“Los ladrones saben silbar, bajarse de los coches en movimiento y bailar el vals”. Así afirma el poema de González Tuñón y a mí me ha parecido siempre la síntesis perfecta de la elegancia. Los ladrones de Tuñón sabían ser elegantes, justamente por ladrones, aunque para serlo tuvieran que desvalijar el Asilo de las Ancianas. Eso formaba parte de la profesión, pero tenían el garbo de subir y bajar de los colectivos con levedad de bailadores de vals, y alejarse silbando, las manos en los bolsillos.
Los tiempos han cambiado, los ladrones ya no son lo que eran, muestran con impudicia su vanidad en la televisión y hace rato que en todo transporte público advierten que no se puede bajar del vehículo en movimiento. Amén de que la mayoría tienen alturas asesinas, no abren las puertas hasta detenerse y trepar a ellos ya no es cuestión de elegancia.
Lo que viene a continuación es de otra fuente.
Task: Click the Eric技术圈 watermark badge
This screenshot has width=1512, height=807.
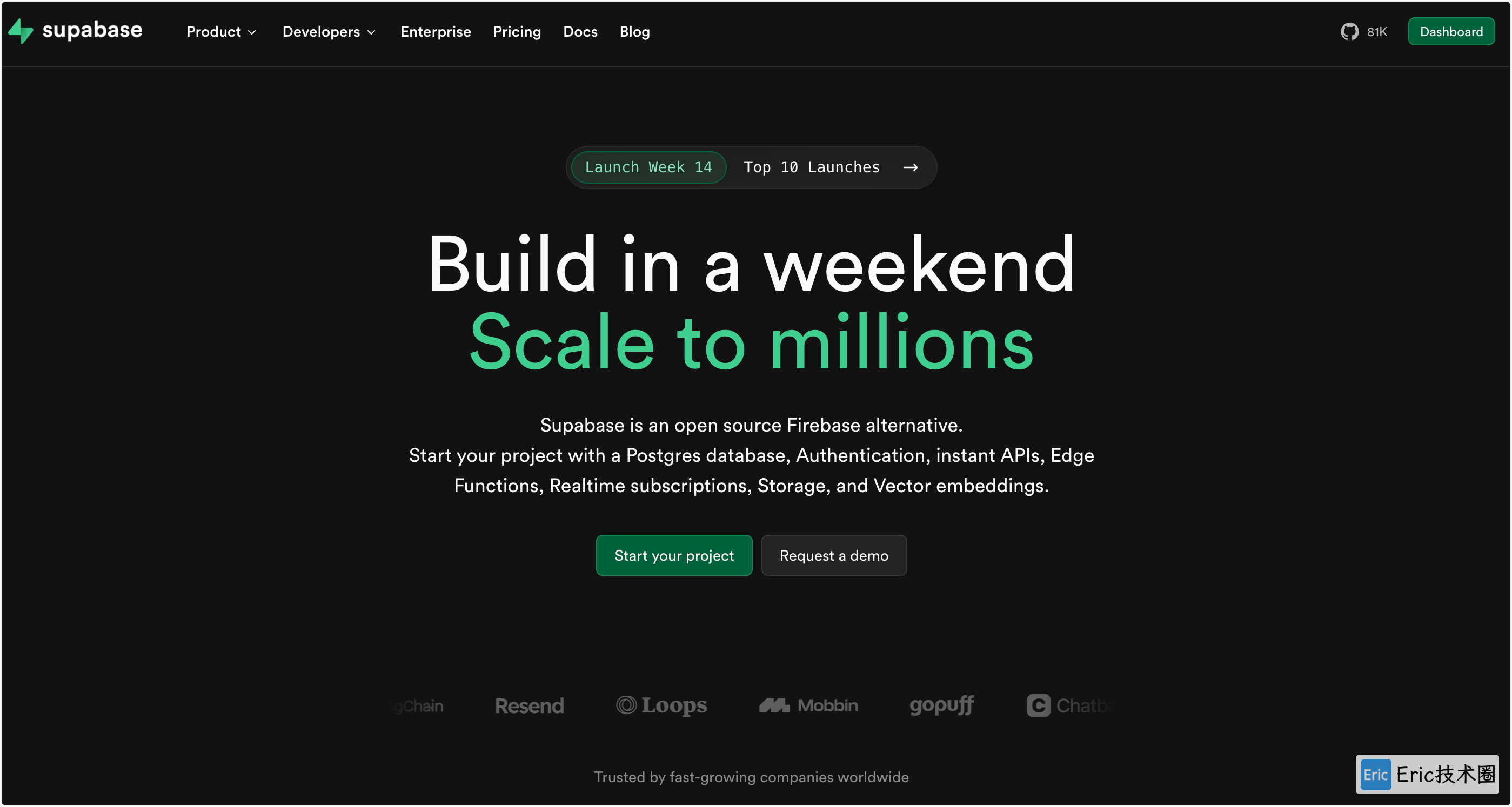Action: (1427, 774)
Pero hubo un tiempo en que cualquier joven que se preciara debía aprender el arte de viajar en colectivo. Que incluía subir asiéndose de la barra y que el movimiento del vehículo lo alzara del suelo. Y al bajar, tomarse de ambas barras de espaldas a la calle, soltar la mano derecha y caer en la vereda con breve carrerita que acompasara los últimos metros del bondi.
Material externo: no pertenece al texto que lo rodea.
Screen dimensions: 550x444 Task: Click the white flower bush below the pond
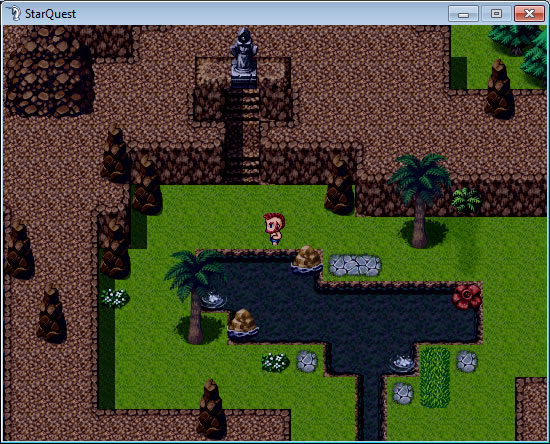point(275,362)
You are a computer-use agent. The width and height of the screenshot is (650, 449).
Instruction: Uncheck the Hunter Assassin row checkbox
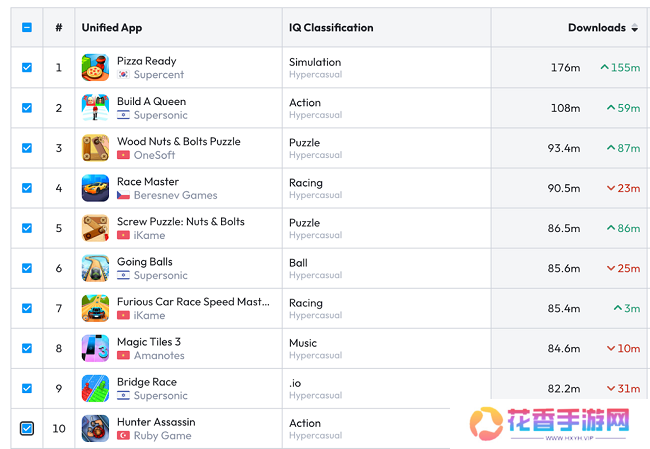27,428
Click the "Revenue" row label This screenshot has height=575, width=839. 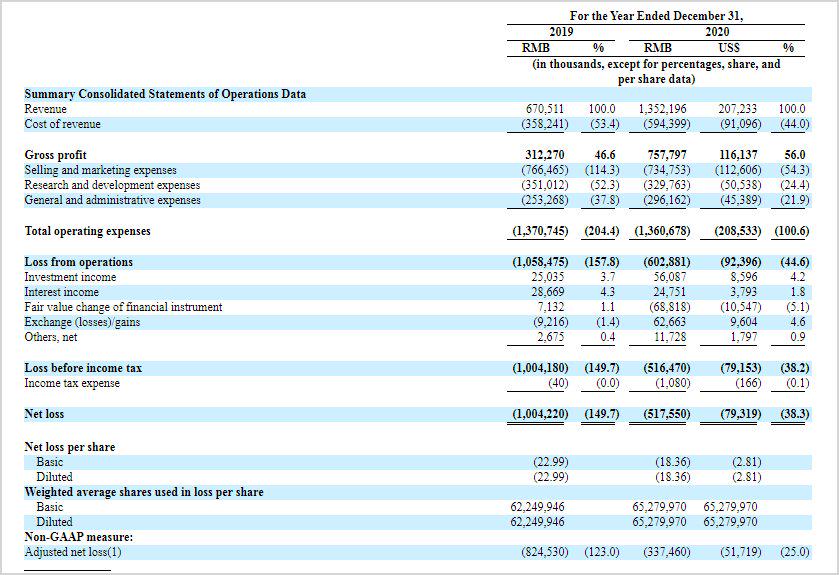click(46, 109)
Y así, hasta el infinito, incluyendo la etiqueta de mantenerse parado sin asirse de los pasamanos, y leyendo el diario.
Dominar ese arte era obtener patente de porteño.
Una breve digresión. No nací porteño. Llegué a serlo, como tantos otros. Esto incluye el hecho de no haber viajado en colectivo hasta la edad de trece años. Se me notaba lo pajuerano ni bien levantaba la mano para detenerlos.
La incomodidad ante lo que para otros era habitual me abrumaba. El modo en que mis compañeros de colegio subían y bajaban de los colectivos, sabían de combinaciones, recordaban líneas e intersecciones me fascinaba. La velocidad con que esa brecha fue saldada resultó pasmosa. Cosa de chicos, como se dice.
Pero de esa incomodidad inicial, de esa ignorancia de códigos previa, me quedó tal vez la observación para entender los modos de viajar, los gestos que para otros pueden ser cotidianos, pero para quien debe adquirirlos toman dimensión de misterio.
Modos y maneras de viajar por Buenos Aires que acaso se han perdido, e incluso invisibles para muchos, a mí me requirieron un aprendizaje concienzudo, y un recuerdo vívido.
Tal vez por eso, de vez en cuando, viendo una vieja película, un documental nostalgioso, me pierdo el hilo del relato y me quedo colgado de la manera en que los viejos porteños corrían los colectivos, se encaramaban de un salto en el pescante, o iban colgados en racimos de las puertas, para bajarse luego con la liviana elegancia de los ladrones de González Tuñón.